Mark and Gary were the most amazing musicians I have ever known. That I have not seen them in over 30 years has diminished my respect for them not one bit. From 1978 to 1980, I was a graduate student in music education at The Florida State University. Mark and Gary were undergraduates in applied jazz. They happened to be identical twins. And they were monsters. In the jazz world, that is a very good thing.
But what are Mark and Gary doing in a blog about leadership, two super-introverted guys who even in their early 20s had not had a single date with a member of the opposite sex, attended a movie, or watched a television show from beginning to end? Simple. They epitomized what Malcolm Gladwell in his book, Outliers: The Story of Success, reminded us about anyone who would master a field.
According to a pile of research, if you are to be the best at whatever it is that you do, you must put in the time. But why would anyone put in the time? What would motivate a person to practice the saxophone, write computer code, turn pots, shoot hoops, take photographs, or design web sites for what amounts to five solid years of nine-to-five days, five days a week, fifty weeks a year? If you have other things going on in your life that rob you of your practice time, you may easily double to 10 the number of years to mastery.

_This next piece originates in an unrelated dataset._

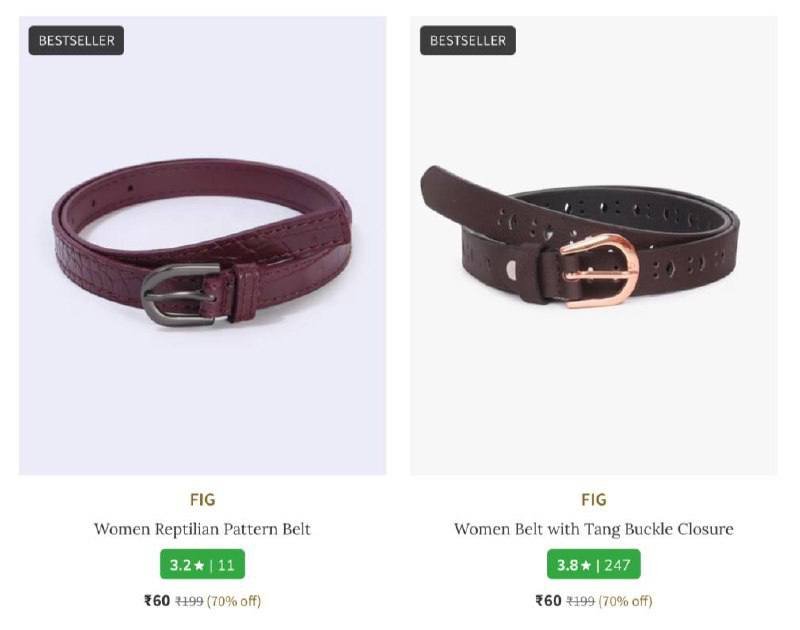
Task: Click ₹60 price of tang buckle belt
Action: click(548, 600)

This conundrum leads me to more research. In a famous 1970s study of professional violinists, a researcher wanted to know what separated the elite symphonic performers from the merely great ones. He found that the elite one percent loved not only the public performance but the practice. They loved getting the fiddle out of the case, putting rosin on the bow, pulling the bow across the strings, playing scales and arpeggios, feeling the vibration of the instrument in their jaw, and just listening to the enveloping sound. Hour upon hour, they enjoyed doing the one thing, over and over and over.
True confession time: As a musician, I loved the public performance and the applause it engendered. But the practice that got me there--not so much. I was an above-average musician but not an elite musician. I did not enjoy the practice like Mark and Gary did. In fact, I'm not certain that I would practice at all without an excuse outside myself like Mark and Gary did.
What I did enjoy, however, was being responsible for things, conceptualizing and implementing programs and projects from beginning to end, convening and catalyzing teams of performers, coaching others, helping others exceed even their own expectations. I love this work still. I suppose that is a kind of leadership. And I do this at every opportunity despite whether or not I have been asked to do it and regardless of whether or not I am being paid to do it. It is in my DNA. It is my identity.
For me, practicing and studying leadership has been that effort in which I have spent my ten thousand hours. I suspect that, as a reader of this blog you share a little bit of that drive with me whatever your pursuit. It is good to reflect on the Mark and Garys of our lives and realize that we need not be monster jazz musicians to contribute. Just be who you are and do what you enjoy. That is more than enough.